#### Source data ####
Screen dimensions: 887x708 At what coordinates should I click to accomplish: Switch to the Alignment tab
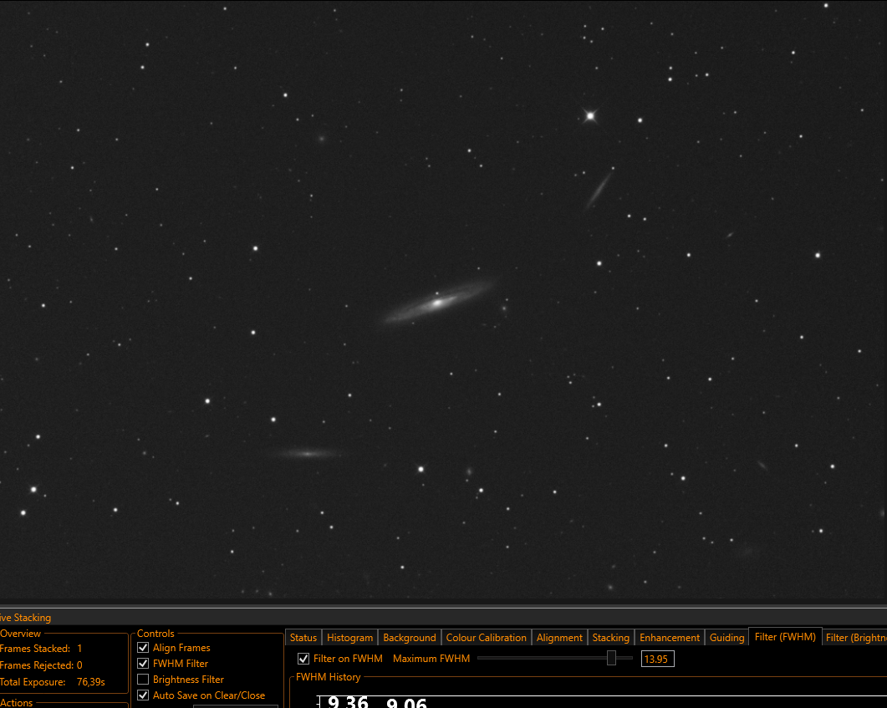(x=559, y=637)
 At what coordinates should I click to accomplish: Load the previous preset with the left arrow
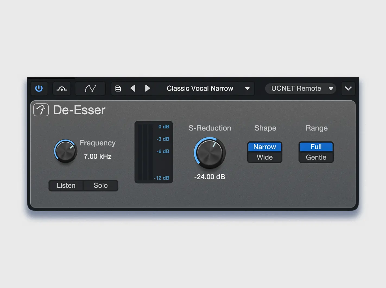[x=133, y=88]
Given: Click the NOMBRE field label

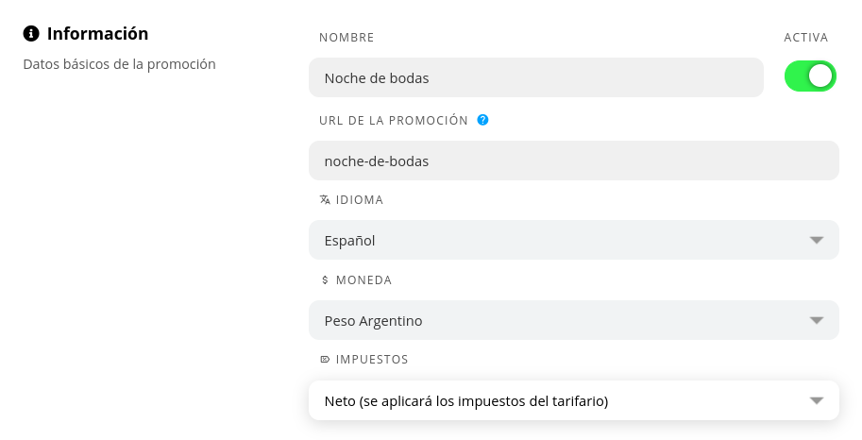Looking at the screenshot, I should coord(346,38).
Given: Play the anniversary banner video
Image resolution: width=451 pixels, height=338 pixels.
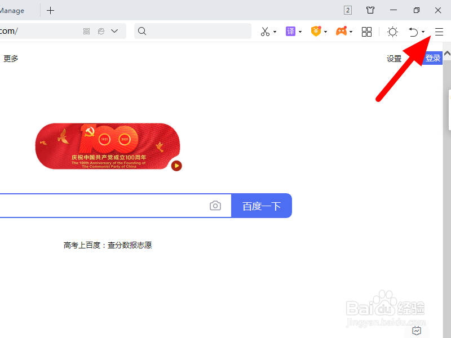Looking at the screenshot, I should click(176, 166).
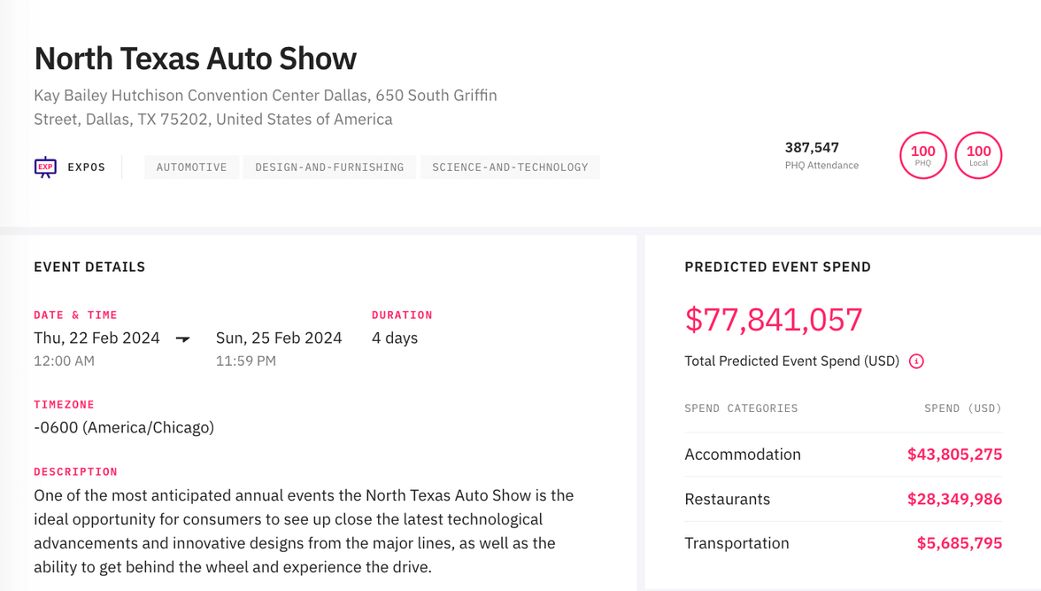Expand the EVENT DETAILS section
The height and width of the screenshot is (591, 1041).
[89, 266]
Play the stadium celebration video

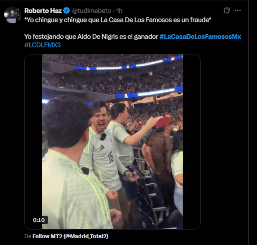[112, 142]
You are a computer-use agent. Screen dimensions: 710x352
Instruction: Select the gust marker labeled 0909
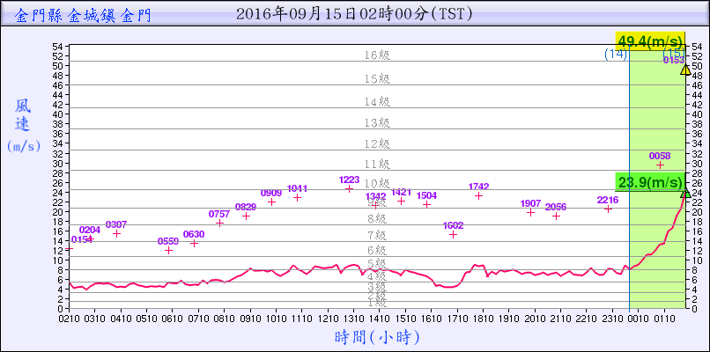(x=271, y=202)
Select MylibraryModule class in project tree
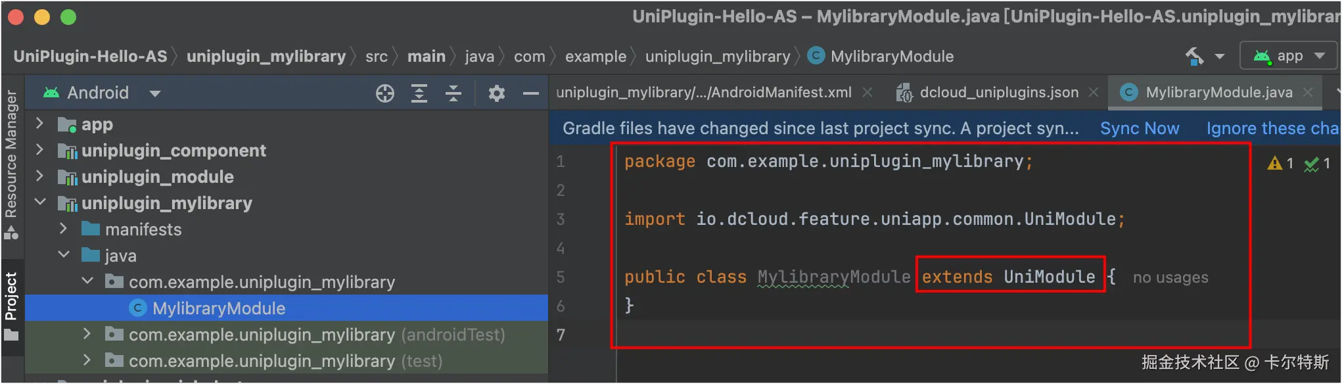1342x384 pixels. pos(218,308)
####
What comes back should match the records exactly, minus any pictures.

Screen dimensions: 887x708 At what coordinates should I click to accomplish: Switch to the Alignment tab
(x=559, y=637)
 At what coordinates should I click to accomplish: Load the previous preset with the left arrow
[x=133, y=88]
Given: Click the NOMBRE field label

Looking at the screenshot, I should coord(346,38).
Given: Play the anniversary banner video
Image resolution: width=451 pixels, height=338 pixels.
Looking at the screenshot, I should click(176, 166).
Expand the EVENT DETAILS section
The height and width of the screenshot is (591, 1041).
[89, 266]
Play the stadium celebration video

[112, 142]
You are a computer-use agent. Screen dimensions: 710x352
Instruction: Select the gust marker labeled 0909
(x=271, y=202)
Select MylibraryModule class in project tree
1342x384 pixels. pos(218,308)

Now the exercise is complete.